Their absence has forced Stony Brook Southampton Hospital to scale back some outpatient services, the officials said, but the hospital expects to be at full strength soon.
Last month, the New York State Department of Health issued an order that required employees of hospitals or nursing homes to receive at least one vaccine dose by Monday, Sept. 27, and staff who provide home care, work at a hospice, or at an adult care facility to get their first shots by Oct. 7. An exemption was permitted for those with a pre-existing health condition who could be negatively impacted by the vaccination. The order gave the facilities permission to implement a policy to ensure compliance, and required them to report the percentage of vaccinated personnel, and the percentage of workers granted a medical exemption.
Stony Brook Southampton Hospital is adhering to the state’s guidelines, hospital officials said in a statement. “We have continually communicated to and educated our staff who qualify under this mandate and encouraged them to get vaccinated by providing them with information and direct access to vaccine PODS,” or points of distribution, they said. “As of Sept. 28, 98.1 percent of Stony Brook Southampton Hospital’s full-time workforce, and 100 percent of our physicians have met [the state’s] vaccination guidelines.”
Northwell Health, which operates the Peconic Bay Medical Center, and Stony Brook University Hospital have also warned unvaccinated employees that they would be fired, Newsday reported on Tuesday.
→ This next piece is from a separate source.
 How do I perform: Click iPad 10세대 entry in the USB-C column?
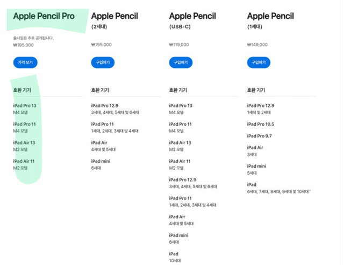point(174,257)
Northwell Health fired about two dozen employees in leadership positions for not abiding by the guidelines, according to the report, and Stony Brook University Hospital has suspended without pay about 200 unvaccinated staffers. “If they continue to elect not to receive the vaccine, they will be terminated in accordance with the [state] order,” Stony Brook officials told Newsday.
On Saturday, Gov. Kathy Hochul said that, to prepare for possible staffing shortages, the state has developed a plan to replace health care workers who refuse to be vaccinated with those licensed in other states or countries, recent graduates, retired and formerly practicing professionals, and, if necessary, medically-trained National Guard members. The plan notes that workers who are fired because of a refusal to be vaccinated would not be eligible for unemployment insurance without a doctor-approved medical exemption.
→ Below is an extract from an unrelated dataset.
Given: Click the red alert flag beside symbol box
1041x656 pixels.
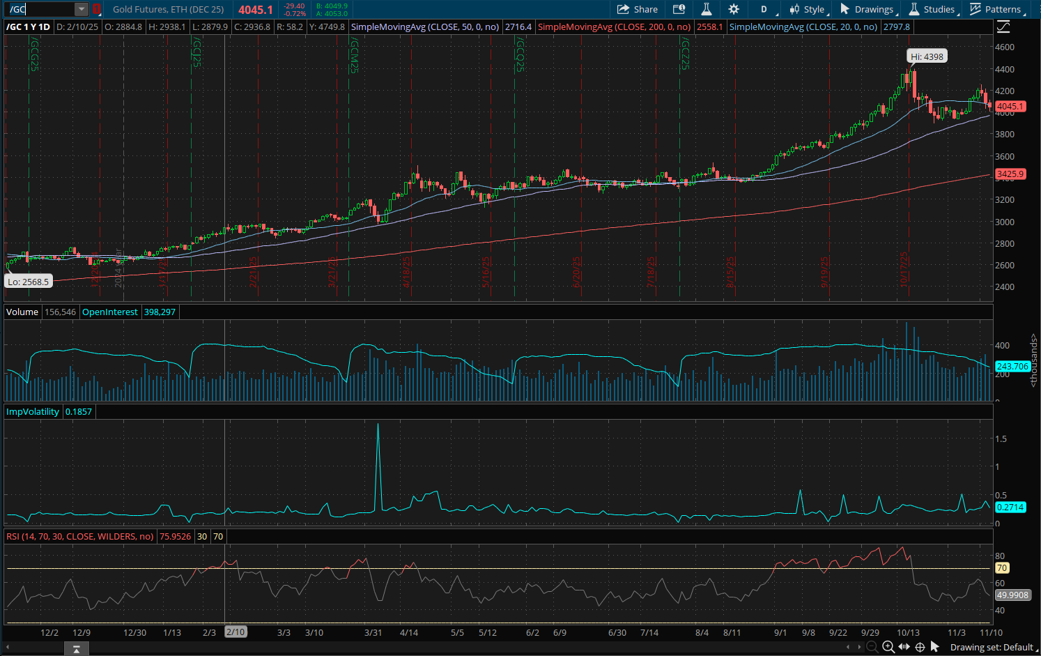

Stony Brook Southampton Hospital has also developed a plan to fill the roles of those who are not vaccinated. “We will make staffing adjustments as necessary,” the officials said. “These staffing contingency plans will allow us to continue to provide safe staffing, and the best possible care to our patients.”
Ms. Hochul on Tuesday issued a report showing that the number of health care workers who have received at least one vaccine dose has been steadily increasing since the mandate was announced. Among nursing home staff the rate increased to 92 percent as of Monday, up from 71 percent on Aug. 24, the percentage of adult care facilities staff that are now vaccinated increased to 89 percent, up from 77 percent, and the percentage of hospital staff increased to 85 percent, up from 77 percent. “This new information shows that holding firm on the vaccine mandate for health care workers is simply the right thing to do to protect our vulnerable family members and loved ones from Covid-19,” she said.